- [Work to complete]:
Reproduce the rows below verbatim, starting from the first one and continuing through the line that contains "Looking at the image, I should click on (327, 278).", including that line.

(Information given)

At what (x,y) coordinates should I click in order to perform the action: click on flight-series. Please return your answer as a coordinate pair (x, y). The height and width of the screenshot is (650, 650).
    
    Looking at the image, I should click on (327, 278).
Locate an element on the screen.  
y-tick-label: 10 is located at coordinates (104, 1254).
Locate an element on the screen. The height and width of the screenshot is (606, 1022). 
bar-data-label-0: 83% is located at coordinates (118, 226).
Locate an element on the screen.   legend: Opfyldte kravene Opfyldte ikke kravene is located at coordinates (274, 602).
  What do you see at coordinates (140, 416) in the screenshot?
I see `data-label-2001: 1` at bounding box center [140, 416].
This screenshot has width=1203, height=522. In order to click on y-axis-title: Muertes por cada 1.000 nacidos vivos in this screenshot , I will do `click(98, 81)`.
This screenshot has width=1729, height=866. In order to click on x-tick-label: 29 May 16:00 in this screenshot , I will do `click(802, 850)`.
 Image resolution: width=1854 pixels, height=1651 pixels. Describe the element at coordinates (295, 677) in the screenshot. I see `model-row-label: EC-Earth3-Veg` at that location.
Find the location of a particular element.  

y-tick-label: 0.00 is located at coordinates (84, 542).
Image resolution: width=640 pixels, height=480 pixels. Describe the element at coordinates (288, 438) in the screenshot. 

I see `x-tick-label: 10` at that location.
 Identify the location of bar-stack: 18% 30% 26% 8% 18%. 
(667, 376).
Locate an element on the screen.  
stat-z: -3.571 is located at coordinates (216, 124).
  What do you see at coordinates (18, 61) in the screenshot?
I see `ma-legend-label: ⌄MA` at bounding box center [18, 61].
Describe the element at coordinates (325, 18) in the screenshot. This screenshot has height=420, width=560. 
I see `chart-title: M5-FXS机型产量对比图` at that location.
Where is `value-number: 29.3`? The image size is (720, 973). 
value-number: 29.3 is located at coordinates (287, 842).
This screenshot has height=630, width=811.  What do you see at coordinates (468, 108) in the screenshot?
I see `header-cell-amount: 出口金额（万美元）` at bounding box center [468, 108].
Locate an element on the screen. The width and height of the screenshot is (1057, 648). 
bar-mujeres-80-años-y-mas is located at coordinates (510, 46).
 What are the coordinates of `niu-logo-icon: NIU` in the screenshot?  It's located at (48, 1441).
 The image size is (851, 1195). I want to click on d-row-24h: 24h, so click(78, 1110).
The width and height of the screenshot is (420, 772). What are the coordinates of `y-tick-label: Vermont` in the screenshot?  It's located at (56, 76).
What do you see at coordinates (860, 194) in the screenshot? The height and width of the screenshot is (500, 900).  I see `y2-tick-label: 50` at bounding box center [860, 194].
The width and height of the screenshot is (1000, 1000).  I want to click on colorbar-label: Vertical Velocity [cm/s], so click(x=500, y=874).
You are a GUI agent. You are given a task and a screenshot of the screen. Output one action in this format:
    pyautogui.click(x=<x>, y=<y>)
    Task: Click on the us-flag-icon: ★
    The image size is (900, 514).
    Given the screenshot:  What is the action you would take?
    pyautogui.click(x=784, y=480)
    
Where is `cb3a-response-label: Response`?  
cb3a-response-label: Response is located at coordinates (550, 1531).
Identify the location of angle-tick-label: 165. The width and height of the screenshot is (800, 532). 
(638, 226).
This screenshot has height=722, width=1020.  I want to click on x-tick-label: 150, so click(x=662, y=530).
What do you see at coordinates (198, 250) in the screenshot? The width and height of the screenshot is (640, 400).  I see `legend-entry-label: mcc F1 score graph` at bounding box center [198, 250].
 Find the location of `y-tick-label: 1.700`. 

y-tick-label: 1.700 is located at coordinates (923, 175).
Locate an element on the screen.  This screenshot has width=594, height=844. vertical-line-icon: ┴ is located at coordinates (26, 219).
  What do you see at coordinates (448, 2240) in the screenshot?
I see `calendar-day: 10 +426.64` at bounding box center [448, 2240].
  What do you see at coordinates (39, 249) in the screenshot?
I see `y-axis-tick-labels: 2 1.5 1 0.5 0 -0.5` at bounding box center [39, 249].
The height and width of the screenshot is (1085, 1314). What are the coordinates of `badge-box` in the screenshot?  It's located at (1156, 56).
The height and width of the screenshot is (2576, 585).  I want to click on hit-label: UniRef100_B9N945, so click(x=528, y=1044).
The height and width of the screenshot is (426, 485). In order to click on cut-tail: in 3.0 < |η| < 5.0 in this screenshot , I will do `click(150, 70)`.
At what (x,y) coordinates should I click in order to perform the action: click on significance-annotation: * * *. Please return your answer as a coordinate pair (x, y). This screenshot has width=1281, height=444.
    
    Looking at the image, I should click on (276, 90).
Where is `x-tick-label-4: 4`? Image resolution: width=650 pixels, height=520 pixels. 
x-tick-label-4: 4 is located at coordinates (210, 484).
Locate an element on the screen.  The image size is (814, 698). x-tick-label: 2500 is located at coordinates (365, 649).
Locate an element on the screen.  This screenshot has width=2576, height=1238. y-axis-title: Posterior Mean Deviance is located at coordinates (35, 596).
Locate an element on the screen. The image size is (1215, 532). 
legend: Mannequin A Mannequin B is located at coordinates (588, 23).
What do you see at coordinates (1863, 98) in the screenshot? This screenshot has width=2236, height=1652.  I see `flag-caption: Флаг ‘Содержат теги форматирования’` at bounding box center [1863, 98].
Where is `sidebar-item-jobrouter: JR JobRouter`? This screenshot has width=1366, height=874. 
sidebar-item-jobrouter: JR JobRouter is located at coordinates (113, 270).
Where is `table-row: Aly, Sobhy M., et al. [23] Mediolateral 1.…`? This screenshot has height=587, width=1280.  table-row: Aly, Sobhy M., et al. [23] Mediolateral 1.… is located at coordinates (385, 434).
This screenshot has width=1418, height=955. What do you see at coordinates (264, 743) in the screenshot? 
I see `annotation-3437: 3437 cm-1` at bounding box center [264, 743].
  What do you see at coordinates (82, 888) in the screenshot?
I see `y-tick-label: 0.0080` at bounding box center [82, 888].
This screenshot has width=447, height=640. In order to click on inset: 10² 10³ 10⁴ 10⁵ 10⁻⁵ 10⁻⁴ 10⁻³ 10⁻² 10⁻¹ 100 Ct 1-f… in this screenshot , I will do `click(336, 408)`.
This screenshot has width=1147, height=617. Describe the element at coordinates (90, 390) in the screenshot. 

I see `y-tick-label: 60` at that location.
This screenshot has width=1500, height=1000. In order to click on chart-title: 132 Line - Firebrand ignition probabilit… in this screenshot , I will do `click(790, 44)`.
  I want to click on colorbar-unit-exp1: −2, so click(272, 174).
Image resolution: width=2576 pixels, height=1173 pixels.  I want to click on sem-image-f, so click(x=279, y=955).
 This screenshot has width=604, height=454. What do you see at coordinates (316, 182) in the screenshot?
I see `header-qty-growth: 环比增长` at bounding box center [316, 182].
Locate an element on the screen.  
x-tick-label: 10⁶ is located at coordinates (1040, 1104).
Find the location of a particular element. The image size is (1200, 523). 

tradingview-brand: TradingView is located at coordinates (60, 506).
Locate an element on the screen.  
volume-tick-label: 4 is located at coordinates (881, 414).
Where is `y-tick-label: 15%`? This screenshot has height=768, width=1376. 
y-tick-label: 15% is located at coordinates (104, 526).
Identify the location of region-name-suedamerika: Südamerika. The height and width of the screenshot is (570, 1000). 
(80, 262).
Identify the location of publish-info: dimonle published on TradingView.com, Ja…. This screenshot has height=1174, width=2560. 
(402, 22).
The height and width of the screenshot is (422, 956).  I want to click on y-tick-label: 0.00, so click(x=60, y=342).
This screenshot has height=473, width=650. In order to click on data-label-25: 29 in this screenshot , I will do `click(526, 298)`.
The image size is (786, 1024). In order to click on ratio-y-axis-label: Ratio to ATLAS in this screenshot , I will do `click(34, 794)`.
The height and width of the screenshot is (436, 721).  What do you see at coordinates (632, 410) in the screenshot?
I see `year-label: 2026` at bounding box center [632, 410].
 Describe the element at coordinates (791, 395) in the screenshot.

(End Information given)

- [Expected answer]:
At what (x,y) coordinates should I click in order to perform the action: click on flight-series. Please return your answer as a coordinate pair (x, y). The height and width of the screenshot is (650, 650).
    
    Looking at the image, I should click on (327, 278).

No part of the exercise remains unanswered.